Le paysage politique gabonais a connu un vif regain de tension ce mercredi. Alain-Claude Bilie-By-Nze, qui fut un pilier du gouvernement sous la présidence d’Ali Bongo Ondimba, a été placé sous mandat de dépôt après son interpellation survenue le 15 avril 2026. Cette décision judiciaire constitue une étape charnière dans les procédures engagées par le pouvoir de transition depuis le renversement du régime en août 2023.
Des accusations de malversations financières
Le dernier chef de gouvernement de l’époque Bongo se retrouve au cœur d’une enquête judiciaire rigoureuse portant sur sa probité durant ses fonctions publiques. Selon des sources proches du dossier, les griefs retenus à son encontre sont les suivants :
- Abus de confiance : il est soupçonné d’avoir détourné des ressources ou des biens publics de leur finalité initiale au cours de son mandat.
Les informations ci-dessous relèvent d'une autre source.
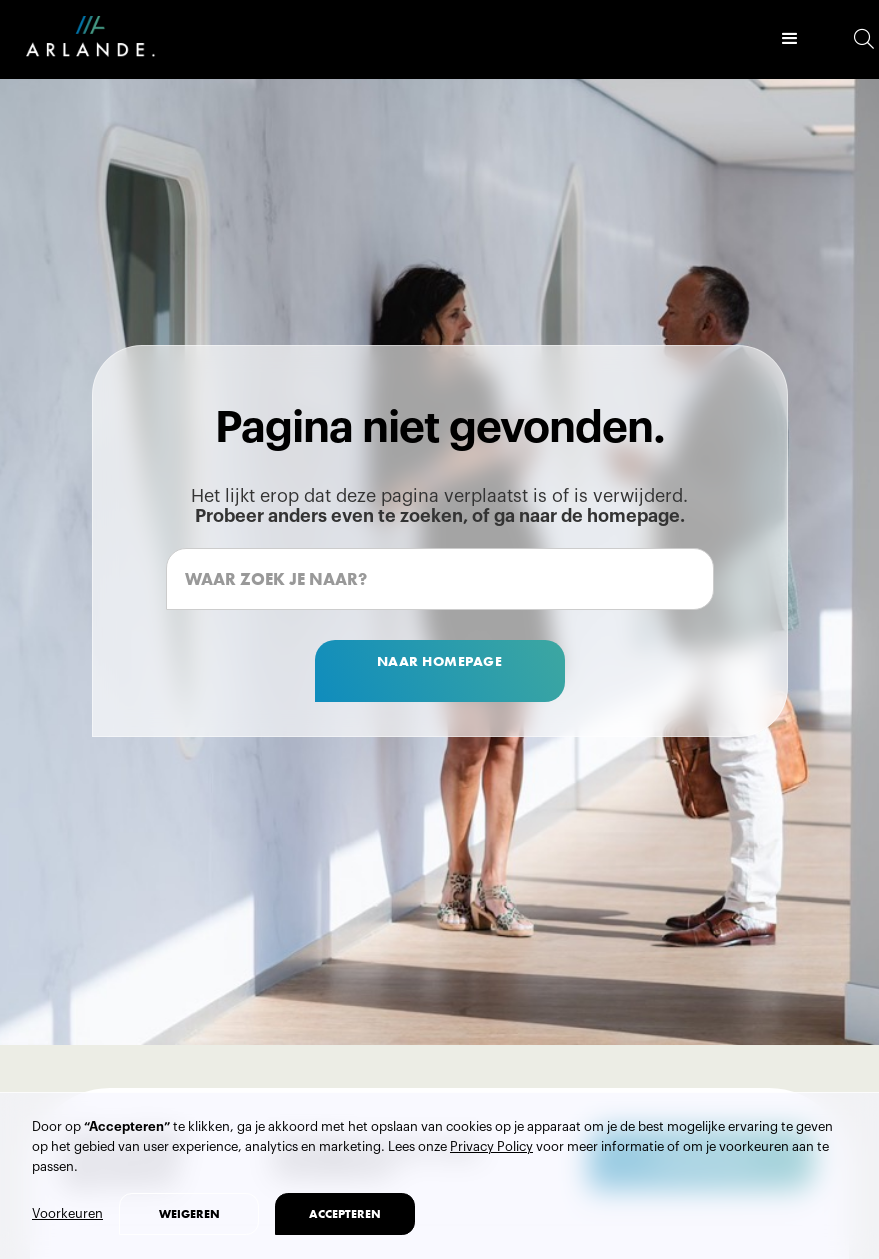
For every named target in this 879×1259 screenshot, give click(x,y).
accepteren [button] (345, 1214)
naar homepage (440, 661)
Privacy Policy (491, 1146)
- Escroquerie : la justice l’accuse d’avoir employé des procédés frauduleux pour s’octroyer des fonds ou des bénéfices injustifiés.
Bien que l’instruction soit toujours en cours, ces poursuites s’intègrent dans la vaste campagne d’assainissement des finances de l’État pilotée par le Comité pour la transition et la restauration des institutions (CTRI).
La contestation du Parti Démocratique Gabonais
L’entourage de l’ancien Premier ministre n’a pas tardé à monter au créneau. Le Parti Démocratique Gabonais (PDG) dénonce une manœuvre aux soubassements politiques, fustigeant une justice instrumentalisée.
Dans un communiqué officiel publié suite à son incarcération, la formation politique a déclaré : « Le sort réservé à Alain-Claude Bilie-By-Nze est manifestement excessif. Nous assistons à une mise en scène judiciaire destinée à neutraliser une figure politique de premier plan. »
Les partisans de l’ex-dirigeant critiquent la rapidité de la mise en détention et les circonstances de son arrestation, y voyant une volonté de marquer les esprits plutôt que de servir la vérité.
Un moment charnière pour le pouvoir de transition
Cette mise en détention intervient alors que les anciennes élites font l’objet d’une surveillance accrue. Si une frange de la population gabonaise se réjouit de cette lutte contre l’impunité, certains observateurs internationaux s’inquiètent du respect des droits fondamentaux et des procédures légales dans ce contexte de transition.
Pour les autorités actuelles, l’objectif est de démontrer que nul n’est au-dessus des lois, quel que soit son ancien rang. Alain-Claude Bilie-By-Nze entame désormais une confrontation judiciaire complexe depuis sa cellule de la prison centrale de Libreville.